"Dimana kita?" Hiro bertanya. Panik.
"Entahlah. Ini seperti sebuah desa. Desa mati?" Aku menjawab.
"Apakah memang desa?" Nita memastikan.
"Kita tidak akan tahu jika kita tidak mencari tahu. Ayo." Scout berjalan ke arah desa. Membuka gerbang yang tertutup. Ternyata tidak di kunci. Tetapi sudah karatan sehingga susah untuk dibuka.
Aku mengikuti Scout. Nita dan Hiro sedikit bimbang. Pada akhirnya mereka juga mengikutiku. Kami berjalan dengan sangat pelan. Hati-hati. Barangkali ada sesuatu yang mengintai kami.
Semua rumah disini sudah dipenuhi dengan tanaman merambat. Sudah sangat usang. Ketika sudah jauh berjalan,suasana di sini semakin gelap. Gelap sekali. Kami tidak dapat melihat apapun. Kami tetap berjalan. Saling berdekatan.
Duk!
"Aduh! Aku menabrak apa?" Scout memegangi kepalanya.
"Entahlah. Eh..tunggu. Aku membawa senter kecil. Aku baru teringat!" Hiro mengeluarkan senter kecilnya dari saku.
"Syukurlah." Nita bergumam.
Hiro maju. Melihat apa yang ditabrak oleh Scout.
"Ini sebuah papan!"
"Apa yang tertulis disana?" Aku bertanya.

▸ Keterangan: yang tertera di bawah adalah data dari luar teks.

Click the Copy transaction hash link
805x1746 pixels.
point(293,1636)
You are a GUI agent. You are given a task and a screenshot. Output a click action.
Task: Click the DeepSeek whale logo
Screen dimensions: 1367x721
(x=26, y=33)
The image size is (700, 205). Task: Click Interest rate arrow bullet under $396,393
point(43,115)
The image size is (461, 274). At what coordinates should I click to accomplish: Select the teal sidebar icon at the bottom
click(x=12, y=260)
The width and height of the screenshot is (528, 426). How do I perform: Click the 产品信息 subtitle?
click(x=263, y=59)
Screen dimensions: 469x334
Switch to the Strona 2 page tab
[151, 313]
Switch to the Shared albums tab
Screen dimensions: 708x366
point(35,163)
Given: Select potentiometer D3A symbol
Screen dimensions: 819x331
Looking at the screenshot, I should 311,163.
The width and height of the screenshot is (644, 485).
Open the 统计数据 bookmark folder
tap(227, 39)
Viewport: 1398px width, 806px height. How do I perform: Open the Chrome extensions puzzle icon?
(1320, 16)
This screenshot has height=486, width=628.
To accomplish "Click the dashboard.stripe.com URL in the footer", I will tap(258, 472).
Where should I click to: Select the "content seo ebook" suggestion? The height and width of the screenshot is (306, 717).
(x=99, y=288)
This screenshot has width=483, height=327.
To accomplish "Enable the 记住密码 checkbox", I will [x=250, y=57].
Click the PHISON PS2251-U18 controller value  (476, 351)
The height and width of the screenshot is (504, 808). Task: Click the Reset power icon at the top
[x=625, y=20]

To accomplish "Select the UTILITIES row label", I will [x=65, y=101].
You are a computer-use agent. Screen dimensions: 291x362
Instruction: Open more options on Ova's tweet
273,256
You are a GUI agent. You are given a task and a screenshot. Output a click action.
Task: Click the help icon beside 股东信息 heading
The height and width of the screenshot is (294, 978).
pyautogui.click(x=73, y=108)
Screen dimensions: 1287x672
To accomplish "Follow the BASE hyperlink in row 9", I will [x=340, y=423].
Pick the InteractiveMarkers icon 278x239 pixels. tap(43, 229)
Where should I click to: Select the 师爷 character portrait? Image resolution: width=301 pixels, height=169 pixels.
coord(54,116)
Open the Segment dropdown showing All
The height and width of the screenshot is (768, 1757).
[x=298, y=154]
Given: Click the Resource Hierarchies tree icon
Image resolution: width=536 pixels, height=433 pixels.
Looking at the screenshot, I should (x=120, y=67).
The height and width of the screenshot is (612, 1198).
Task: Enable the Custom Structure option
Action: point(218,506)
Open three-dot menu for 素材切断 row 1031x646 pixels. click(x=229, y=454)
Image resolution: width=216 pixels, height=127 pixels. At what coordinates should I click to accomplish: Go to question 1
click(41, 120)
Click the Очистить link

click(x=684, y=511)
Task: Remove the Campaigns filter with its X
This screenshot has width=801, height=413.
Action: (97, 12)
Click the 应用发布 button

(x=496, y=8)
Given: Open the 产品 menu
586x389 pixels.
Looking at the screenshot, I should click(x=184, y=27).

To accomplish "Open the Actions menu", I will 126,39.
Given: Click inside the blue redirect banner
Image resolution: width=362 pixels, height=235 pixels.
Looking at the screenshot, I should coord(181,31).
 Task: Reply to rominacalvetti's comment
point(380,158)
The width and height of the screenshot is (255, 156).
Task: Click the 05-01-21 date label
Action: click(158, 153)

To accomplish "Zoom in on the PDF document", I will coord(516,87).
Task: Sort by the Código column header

"Aku tidak tahu. Desa ini memakai huruf Jepang lama. Aku tidak tahu apa tulisannya." Hiro menjawab.
"Hhhh...mungkin jika kita bisa membacanya,kita mendapatkan sedikit informasi kita berada dimana." Nita tampak kecewa.
"Tunggu. Biarkan aku melihat." Aku maju. Ikut melihat papan itu. Aku membuka mataku lebar-lebar. Walaupun sudah ada senter,tetap saja masih kurang terang. Aku melihat tulisannya. Aku seperti pernah melihat huruf-huruf ini. Tetapi dimana? Aku berpikir keras. Memutar semua kenangan dari masa kecilku. Aku mengingat semua kejadian. Salah satunya....
"Hei! Aku ingat!"
"Ingat apa?" Scout,Nita,dan Hiro melihatku. Bertanya bersamaan.
"Huruf ini adalah huruf yang dipakai pada buku yang Nenek berikan kepadaku saat aku masih berumur sepuluh tahun! Aku masih ingat! Sayangnya aku tidak mengerti apa yang tertulis dibuku itu. Aku membawanya kemanapun aku pergi," Aku membuka tasku dan mengeluarkan sebuah buku kuno. "ini." Aku memberikan bukuku kepada Hiro.